→ Passage shown
----

Therefore, the use of a Herbst appliance as an anchorage device in subjects requiring molar protraction along with maintenance of an Angle Class I occlusion or even an improvement in distal occlusion is indicated rather than the use of TAD reinforcement.
Velocity of protraction
The primary aim of the study was a comparison of the clinical effectiveness of either TAD supported - or Herbst-reinforced anchorage during molar protraction in subjects treated with lingual multi-bracket appliances. Overall, velocity of protraction (mm/month) was found to be 0.51 in Herbst treated subjects, and 0.35 in TAD-anchored situations (Table 2), which is in agreement with a majority of published studies [23, 33], while other authors reported up to 0.76 mm/month on average, using open coils springs and a balanced anchorage between the six anterior teeth and the second premolar and first molar posteriorly . Generally, space closure following extraction does not take place at a linear rate, but may be up to 0.86 mm during the first months, and is known to subsequently continue at a slower rate of about 0.3 mm/month .
Complete space closure following completion of MB treatment was accomplished in only 50 % of subjects with TAD anchorage, with remaining gaps of 1 mm on average (Fig. 4), while complete space closure was achieved in all of the Herbst-reinforced protraction sites (Fig. 4). This result is in agreement with other reports, which also found gap residues following orthodontic space closure with a mean of 1.5 mm in 46 % of subjects with bilateral premolar aplasia treated by push-and-pull mechanics .

----

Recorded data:
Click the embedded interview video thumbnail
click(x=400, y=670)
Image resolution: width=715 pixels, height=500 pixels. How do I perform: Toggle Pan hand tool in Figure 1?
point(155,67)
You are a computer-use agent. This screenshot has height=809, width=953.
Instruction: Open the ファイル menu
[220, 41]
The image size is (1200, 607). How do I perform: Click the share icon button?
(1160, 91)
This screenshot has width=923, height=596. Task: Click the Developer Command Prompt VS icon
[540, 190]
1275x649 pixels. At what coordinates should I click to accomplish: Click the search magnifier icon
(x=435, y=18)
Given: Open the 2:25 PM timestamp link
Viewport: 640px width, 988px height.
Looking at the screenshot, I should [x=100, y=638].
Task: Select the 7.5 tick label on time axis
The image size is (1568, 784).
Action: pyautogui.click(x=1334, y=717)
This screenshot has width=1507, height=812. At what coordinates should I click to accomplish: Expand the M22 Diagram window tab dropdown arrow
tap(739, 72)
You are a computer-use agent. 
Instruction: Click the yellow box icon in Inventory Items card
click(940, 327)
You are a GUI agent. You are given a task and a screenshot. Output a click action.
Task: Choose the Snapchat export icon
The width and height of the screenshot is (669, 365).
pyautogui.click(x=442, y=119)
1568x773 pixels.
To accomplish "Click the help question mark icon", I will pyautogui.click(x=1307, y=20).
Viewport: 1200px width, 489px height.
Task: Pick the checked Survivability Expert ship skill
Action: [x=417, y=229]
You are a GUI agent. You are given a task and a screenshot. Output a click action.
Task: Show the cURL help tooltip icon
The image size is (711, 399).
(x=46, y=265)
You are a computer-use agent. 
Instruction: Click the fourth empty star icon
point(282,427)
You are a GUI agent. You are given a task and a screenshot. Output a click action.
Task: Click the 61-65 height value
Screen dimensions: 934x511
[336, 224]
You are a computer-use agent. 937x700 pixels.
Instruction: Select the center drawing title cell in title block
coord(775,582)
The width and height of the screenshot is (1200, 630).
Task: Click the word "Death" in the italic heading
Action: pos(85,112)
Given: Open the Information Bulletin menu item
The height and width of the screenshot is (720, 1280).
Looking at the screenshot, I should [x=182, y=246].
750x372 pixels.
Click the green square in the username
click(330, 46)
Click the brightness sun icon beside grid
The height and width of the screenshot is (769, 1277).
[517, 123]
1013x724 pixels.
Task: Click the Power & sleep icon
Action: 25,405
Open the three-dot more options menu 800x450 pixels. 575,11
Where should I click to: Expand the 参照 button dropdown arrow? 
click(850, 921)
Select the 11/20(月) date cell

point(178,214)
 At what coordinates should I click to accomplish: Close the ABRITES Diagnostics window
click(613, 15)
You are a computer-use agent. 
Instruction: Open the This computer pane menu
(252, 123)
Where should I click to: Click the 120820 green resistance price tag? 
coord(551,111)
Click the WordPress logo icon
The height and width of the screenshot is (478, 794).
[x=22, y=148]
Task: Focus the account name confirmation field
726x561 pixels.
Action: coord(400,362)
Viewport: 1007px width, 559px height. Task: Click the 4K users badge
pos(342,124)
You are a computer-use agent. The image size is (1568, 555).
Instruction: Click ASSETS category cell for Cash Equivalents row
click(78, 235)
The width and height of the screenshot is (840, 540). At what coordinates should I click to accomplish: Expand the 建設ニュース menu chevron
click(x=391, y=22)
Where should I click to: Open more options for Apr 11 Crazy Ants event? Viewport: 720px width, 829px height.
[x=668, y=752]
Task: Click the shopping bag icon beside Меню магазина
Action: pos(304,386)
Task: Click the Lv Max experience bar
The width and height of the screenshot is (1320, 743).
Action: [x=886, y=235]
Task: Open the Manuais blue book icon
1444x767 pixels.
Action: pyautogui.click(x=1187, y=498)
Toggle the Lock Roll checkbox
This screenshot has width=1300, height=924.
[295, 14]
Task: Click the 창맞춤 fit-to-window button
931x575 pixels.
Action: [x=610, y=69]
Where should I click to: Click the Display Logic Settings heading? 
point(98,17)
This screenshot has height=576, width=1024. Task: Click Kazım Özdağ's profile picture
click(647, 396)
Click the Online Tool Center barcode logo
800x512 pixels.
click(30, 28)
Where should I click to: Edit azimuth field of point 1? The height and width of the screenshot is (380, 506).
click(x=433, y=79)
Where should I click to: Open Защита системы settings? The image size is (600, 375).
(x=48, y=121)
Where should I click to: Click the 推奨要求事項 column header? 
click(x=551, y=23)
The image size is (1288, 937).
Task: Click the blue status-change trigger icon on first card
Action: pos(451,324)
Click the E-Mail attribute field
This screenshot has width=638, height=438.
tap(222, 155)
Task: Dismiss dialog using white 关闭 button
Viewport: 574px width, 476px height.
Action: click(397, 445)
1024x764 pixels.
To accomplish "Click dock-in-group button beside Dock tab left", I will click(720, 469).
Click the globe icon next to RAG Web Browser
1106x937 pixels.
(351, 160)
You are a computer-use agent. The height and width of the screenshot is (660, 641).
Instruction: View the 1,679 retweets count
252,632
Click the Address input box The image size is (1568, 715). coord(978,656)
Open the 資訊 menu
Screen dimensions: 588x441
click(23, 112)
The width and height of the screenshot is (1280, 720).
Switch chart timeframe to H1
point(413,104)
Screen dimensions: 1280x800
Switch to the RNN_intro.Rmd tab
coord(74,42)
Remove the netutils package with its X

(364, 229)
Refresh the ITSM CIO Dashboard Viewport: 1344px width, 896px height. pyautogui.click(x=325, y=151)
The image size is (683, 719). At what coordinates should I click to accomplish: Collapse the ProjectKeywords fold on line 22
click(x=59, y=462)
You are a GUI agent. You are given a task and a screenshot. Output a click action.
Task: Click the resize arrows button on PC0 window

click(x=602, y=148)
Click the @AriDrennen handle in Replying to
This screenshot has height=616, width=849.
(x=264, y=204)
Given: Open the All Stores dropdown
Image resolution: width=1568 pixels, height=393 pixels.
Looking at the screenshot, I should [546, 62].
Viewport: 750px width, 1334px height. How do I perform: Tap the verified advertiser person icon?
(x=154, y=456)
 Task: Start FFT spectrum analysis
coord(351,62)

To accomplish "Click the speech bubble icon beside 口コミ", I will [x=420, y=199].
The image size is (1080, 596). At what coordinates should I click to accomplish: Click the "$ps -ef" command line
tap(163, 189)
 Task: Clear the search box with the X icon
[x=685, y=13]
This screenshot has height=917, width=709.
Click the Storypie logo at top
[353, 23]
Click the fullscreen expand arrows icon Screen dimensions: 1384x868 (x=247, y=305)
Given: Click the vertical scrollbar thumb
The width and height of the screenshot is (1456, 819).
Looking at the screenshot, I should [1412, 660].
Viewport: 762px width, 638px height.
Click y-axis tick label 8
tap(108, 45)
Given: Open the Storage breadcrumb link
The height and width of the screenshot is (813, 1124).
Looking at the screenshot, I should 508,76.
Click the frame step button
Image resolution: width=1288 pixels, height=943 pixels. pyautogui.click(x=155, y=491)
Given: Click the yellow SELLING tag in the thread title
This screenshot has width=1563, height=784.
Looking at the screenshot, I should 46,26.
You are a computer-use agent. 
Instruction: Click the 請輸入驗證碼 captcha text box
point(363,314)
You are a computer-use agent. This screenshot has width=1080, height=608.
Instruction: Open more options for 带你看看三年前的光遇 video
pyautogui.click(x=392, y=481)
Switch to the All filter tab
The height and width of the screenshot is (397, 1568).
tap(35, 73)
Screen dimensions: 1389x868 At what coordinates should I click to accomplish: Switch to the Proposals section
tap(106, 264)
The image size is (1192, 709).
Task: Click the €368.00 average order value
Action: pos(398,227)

----

→ Required actions
A. Write out the part of the passage on molar protraction between "Therefore, the use" and "of TAD reinforcement.", inclusive.
B. In the passage on molar protraction, what velocity of protraction was found in Herbst-treated subjects?
C. Do these statements agree with the passage on molar protraction? For each, answer yes or no and quote the words that decide it. (i) Complete space closure was achieved in all of the Herbst-reinforced protraction sites. (ii) Space closure following extraction takes place at a linear rate. (iii) The subjects in the study were treated with labial multi-bracket appliances.
The records are not needed for any of this work.

→ Task-by-task answers
A.
Therefore, the use of a Herbst appliance as an anchorage device in subjects requiring molar protraction along with maintenance of an Angle Class I occlusion or even an improvement in distal occlusion is indicated rather than the use of TAD reinforcement.

B. 0.51 mm/month.

C.
(i) Yes: "complete space closure was achieved in all of the Herbst-reinforced protraction sites"
(ii) No: "space closure following extraction does not take place at a linear rate"
(iii) No: "subjects treated with lingual multi-bracket appliances"